The shot was a random one, but it told, for Hokosa fell back and was silent.
The seconds passed on as the minute hand of the watch went round from ten to twenty, from twenty to thirty, from thirty to forty. A few more instants and the game was played. Had that dream of his been vain imagining, and was all his faith nothing but a dream wondered Owen? Well, if so, it would be best that he should die. But he did not believe that it was so; he believed that the Power above him would intervene to save—not him, indeed, but all this people.
“Let us make an end,” said Hokosa, “the time is done.”
“Yes,” said Owen, “the time is done—and the king lives!”
Even as he spoke the pulses in the old man’s forehead were seen to throb, and the veins in his neck to swell as they had swollen after he had swallowed the poison; then once more they shrank to their natural size. Umsuka stirred a hand, groaned, sat up, and spoke:—
“What has chanced to me?” he said. “I have descended into deep darkness, now once again I see light.”

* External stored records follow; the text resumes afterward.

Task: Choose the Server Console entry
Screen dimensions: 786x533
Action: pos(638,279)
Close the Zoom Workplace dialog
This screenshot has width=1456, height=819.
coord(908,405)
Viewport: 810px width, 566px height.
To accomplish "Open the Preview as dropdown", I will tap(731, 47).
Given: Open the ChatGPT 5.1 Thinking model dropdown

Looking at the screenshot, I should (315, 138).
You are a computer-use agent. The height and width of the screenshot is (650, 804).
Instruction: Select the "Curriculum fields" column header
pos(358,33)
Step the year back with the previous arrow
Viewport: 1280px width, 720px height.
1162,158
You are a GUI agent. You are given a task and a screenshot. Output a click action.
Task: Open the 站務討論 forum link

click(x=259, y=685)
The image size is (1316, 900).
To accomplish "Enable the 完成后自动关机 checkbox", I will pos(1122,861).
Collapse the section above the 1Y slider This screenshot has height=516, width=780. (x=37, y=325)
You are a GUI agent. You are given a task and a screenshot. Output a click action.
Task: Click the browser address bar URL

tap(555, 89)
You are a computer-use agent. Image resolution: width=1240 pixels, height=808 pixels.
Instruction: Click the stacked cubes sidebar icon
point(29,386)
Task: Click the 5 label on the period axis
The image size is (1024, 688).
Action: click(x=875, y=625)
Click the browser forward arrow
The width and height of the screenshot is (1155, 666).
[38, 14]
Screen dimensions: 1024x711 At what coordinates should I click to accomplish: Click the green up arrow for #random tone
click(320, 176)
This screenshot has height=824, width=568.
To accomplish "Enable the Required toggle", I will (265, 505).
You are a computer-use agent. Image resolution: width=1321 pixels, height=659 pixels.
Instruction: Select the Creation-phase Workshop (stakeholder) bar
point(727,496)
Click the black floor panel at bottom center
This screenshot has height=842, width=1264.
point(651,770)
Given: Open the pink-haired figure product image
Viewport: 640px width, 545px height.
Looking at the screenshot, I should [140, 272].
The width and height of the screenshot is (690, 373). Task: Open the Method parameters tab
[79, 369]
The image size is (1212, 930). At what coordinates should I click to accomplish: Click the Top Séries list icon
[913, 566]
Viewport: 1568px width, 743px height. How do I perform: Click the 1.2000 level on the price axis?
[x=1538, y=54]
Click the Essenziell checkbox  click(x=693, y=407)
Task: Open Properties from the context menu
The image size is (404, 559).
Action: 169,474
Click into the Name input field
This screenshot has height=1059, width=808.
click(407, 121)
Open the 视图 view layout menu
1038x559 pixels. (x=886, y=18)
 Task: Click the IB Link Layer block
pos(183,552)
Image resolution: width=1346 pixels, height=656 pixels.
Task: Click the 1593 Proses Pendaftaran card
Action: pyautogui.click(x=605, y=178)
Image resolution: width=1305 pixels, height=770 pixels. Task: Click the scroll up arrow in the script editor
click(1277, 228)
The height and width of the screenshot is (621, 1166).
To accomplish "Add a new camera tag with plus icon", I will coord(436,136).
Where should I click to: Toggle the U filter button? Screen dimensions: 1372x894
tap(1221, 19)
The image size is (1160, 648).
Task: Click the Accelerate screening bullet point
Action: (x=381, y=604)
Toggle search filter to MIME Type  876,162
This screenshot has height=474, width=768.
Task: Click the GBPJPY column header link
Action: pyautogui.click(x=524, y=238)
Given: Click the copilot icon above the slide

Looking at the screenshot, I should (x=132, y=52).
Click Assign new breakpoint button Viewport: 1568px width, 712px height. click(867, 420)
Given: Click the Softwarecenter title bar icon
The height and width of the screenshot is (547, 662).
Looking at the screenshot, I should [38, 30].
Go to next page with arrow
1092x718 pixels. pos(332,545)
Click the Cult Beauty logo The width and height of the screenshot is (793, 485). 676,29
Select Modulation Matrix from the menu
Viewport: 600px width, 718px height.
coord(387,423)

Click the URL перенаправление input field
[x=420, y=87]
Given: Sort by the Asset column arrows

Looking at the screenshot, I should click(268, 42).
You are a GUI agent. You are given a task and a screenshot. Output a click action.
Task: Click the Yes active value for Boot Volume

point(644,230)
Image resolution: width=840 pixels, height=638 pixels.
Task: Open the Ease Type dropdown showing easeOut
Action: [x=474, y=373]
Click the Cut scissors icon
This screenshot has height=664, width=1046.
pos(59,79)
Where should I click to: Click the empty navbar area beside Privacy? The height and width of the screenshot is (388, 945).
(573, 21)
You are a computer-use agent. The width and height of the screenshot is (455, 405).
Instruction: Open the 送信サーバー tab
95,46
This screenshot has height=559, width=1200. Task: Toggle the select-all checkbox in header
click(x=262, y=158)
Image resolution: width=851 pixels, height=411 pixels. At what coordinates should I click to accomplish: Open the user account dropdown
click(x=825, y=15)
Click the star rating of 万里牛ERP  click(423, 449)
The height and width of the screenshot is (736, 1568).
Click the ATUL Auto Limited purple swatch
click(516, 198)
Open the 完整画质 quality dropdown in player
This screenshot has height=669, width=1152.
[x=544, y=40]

No one answered, for all were staring, terrified and amazed, at the Messenger—the white wizard to whom had been given power to bring men back from the gate of death. At length Owen said:—
“This has chanced to you, King: that evil which I prophesied to you if you refused to listen to the voice of mercy has fallen upon you. By now you would have been dead, had it not pleased Him Whom I serve, working through me, His messenger, to bring you back to look upon the sun. Thank Him, therefore, and worship Him, for He alone is Master of the Earth,” and he held the crucifix before his eyes.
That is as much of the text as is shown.